Dylan returns to the bedroom a minute later with two glasses of water, one in each hand. He holds one in front of his genitals, as if he’s embarrassed. He has nothing to be shy about, however. Far from it. A point that’s driven home by the fact that a highball glass doesn’t remotely cover him.

But then I feel a sharp pain in my brain. I now understand why Dylan’s suddenly become so modest.

I can see it through the glass. On his hip is a scar. It’s smooth, almost as if it were created with a scalpel. It’s in the shape of the letter C.

It’s like a bolt of lightning has struck me. Paul didn’t kill Charlotte. The naked man in front of me is my sister’s murderer.

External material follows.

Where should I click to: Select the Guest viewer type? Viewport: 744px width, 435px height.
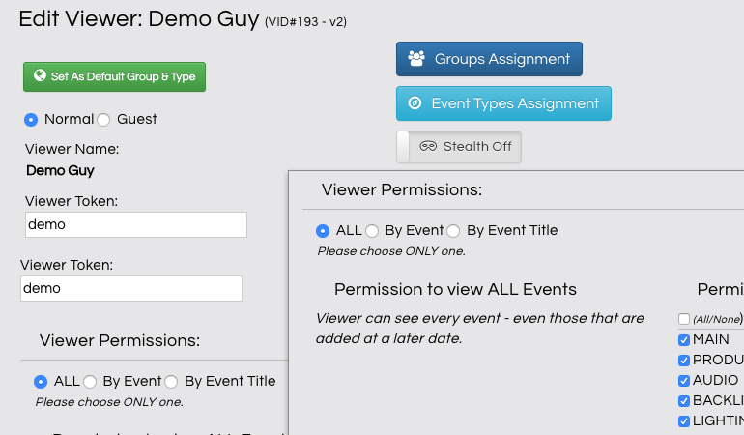click(103, 120)
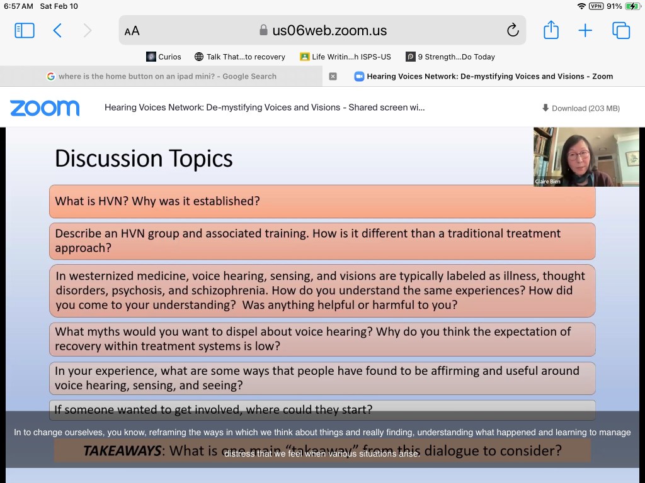645x483 pixels.
Task: Close the Hearing Voices Network tab
Action: point(333,76)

Dylan matches the physical description of Matthew Harrison and now shares Charlotte’s fictional lover’s most defining feature—a scar on his hip. What Gabriel surmised must be right. Charlotte used the meeting with Paul in her book, but there can be only one explanation for why she decided to give Matthew a scar on his hip: She knew Dylan. More than just knew. She’d seem him naked.

Dylan Perry does not have a cyber footprint. Everything I know about him—including his name and his occupation—is based solely on what he’s told me himself. I think about what Gabriel said—how sociopaths like to stay close to the investigation. What better way to do that than to get close to me?

I’m instantly consumed by rage. All I want to do is leap out at Dylan and strangle him with my bare hands. Or grab the lamp on my nightstand and crack his skull. Instead, I suppress all impulses to attack—not because of my more charitable instincts, but for the least Christian reason of all. I’m concerned that I’ll fail.